[Records for locating words and elements]
-- START --

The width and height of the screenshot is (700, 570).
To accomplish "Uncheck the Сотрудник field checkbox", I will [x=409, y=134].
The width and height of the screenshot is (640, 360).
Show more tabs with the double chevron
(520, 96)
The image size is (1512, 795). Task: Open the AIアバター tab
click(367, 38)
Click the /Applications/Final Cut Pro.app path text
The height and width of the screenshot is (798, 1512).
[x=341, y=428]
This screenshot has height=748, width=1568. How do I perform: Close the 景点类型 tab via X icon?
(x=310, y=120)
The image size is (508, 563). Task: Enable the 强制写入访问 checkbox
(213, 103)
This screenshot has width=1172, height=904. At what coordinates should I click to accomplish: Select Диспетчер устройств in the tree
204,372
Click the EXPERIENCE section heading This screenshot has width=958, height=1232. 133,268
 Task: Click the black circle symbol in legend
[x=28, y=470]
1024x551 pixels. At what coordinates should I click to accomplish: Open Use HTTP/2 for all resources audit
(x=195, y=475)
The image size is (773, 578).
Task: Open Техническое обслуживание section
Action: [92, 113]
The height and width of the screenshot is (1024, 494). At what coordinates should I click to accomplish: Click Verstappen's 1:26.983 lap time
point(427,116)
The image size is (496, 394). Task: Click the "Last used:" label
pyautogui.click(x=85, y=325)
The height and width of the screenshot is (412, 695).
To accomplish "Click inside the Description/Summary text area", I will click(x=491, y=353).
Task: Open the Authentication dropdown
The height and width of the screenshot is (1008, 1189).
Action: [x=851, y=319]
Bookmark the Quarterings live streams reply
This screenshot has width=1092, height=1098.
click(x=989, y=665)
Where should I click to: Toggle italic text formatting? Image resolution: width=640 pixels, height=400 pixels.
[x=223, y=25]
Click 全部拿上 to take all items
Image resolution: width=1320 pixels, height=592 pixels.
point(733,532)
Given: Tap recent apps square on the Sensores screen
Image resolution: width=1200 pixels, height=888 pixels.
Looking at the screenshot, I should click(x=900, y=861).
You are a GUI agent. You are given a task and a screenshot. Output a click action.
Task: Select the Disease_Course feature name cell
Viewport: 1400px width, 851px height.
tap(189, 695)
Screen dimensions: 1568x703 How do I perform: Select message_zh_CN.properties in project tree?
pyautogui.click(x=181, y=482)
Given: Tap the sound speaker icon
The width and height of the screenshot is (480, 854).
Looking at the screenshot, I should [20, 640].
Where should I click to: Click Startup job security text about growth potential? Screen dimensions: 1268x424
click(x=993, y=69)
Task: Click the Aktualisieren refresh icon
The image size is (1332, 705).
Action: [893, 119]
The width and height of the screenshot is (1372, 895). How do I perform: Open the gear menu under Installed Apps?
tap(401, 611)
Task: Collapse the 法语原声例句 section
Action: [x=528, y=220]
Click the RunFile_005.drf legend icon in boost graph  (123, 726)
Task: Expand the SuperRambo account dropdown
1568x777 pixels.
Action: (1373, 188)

-- END --

Task:
Transcribe all of the records above verbatim, with no alteration to any line.

Solution for this problem:
The width and height of the screenshot is (700, 570).
To accomplish "Uncheck the Сотрудник field checkbox", I will [x=409, y=134].
The width and height of the screenshot is (640, 360).
Show more tabs with the double chevron
(520, 96)
The image size is (1512, 795). Task: Open the AIアバター tab
click(367, 38)
Click the /Applications/Final Cut Pro.app path text
The height and width of the screenshot is (798, 1512).
[x=341, y=428]
This screenshot has height=748, width=1568. How do I perform: Close the 景点类型 tab via X icon?
(x=310, y=120)
The image size is (508, 563). Task: Enable the 强制写入访问 checkbox
(213, 103)
This screenshot has width=1172, height=904. At what coordinates should I click to accomplish: Select Диспетчер устройств in the tree
204,372
Click the EXPERIENCE section heading This screenshot has width=958, height=1232. 133,268
 Task: Click the black circle symbol in legend
[x=28, y=470]
1024x551 pixels. At what coordinates should I click to accomplish: Open Use HTTP/2 for all resources audit
(x=195, y=475)
The image size is (773, 578).
Task: Open Техническое обслуживание section
Action: [92, 113]
The height and width of the screenshot is (1024, 494). At what coordinates should I click to accomplish: Click Verstappen's 1:26.983 lap time
point(427,116)
The image size is (496, 394). Task: Click the "Last used:" label
pyautogui.click(x=85, y=325)
The height and width of the screenshot is (412, 695).
To accomplish "Click inside the Description/Summary text area", I will click(x=491, y=353).
Task: Open the Authentication dropdown
The height and width of the screenshot is (1008, 1189).
Action: [x=851, y=319]
Bookmark the Quarterings live streams reply
This screenshot has width=1092, height=1098.
click(x=989, y=665)
Where should I click to: Toggle italic text formatting? Image resolution: width=640 pixels, height=400 pixels.
[x=223, y=25]
Click 全部拿上 to take all items
Image resolution: width=1320 pixels, height=592 pixels.
point(733,532)
Given: Tap recent apps square on the Sensores screen
Image resolution: width=1200 pixels, height=888 pixels.
Looking at the screenshot, I should click(x=900, y=861).
You are a GUI agent. You are given a task and a screenshot. Output a click action.
Task: Select the Disease_Course feature name cell
Viewport: 1400px width, 851px height.
tap(189, 695)
Screen dimensions: 1568x703 How do I perform: Select message_zh_CN.properties in project tree?
pyautogui.click(x=181, y=482)
Given: Tap the sound speaker icon
The width and height of the screenshot is (480, 854).
Looking at the screenshot, I should [20, 640].
Where should I click to: Click Startup job security text about growth potential? Screen dimensions: 1268x424
click(x=993, y=69)
Task: Click the Aktualisieren refresh icon
The image size is (1332, 705).
Action: [893, 119]
The width and height of the screenshot is (1372, 895). How do I perform: Open the gear menu under Installed Apps?
tap(401, 611)
Task: Collapse the 法语原声例句 section
Action: [x=528, y=220]
Click the RunFile_005.drf legend icon in boost graph  (123, 726)
Task: Expand the SuperRambo account dropdown
1568x777 pixels.
Action: (1373, 188)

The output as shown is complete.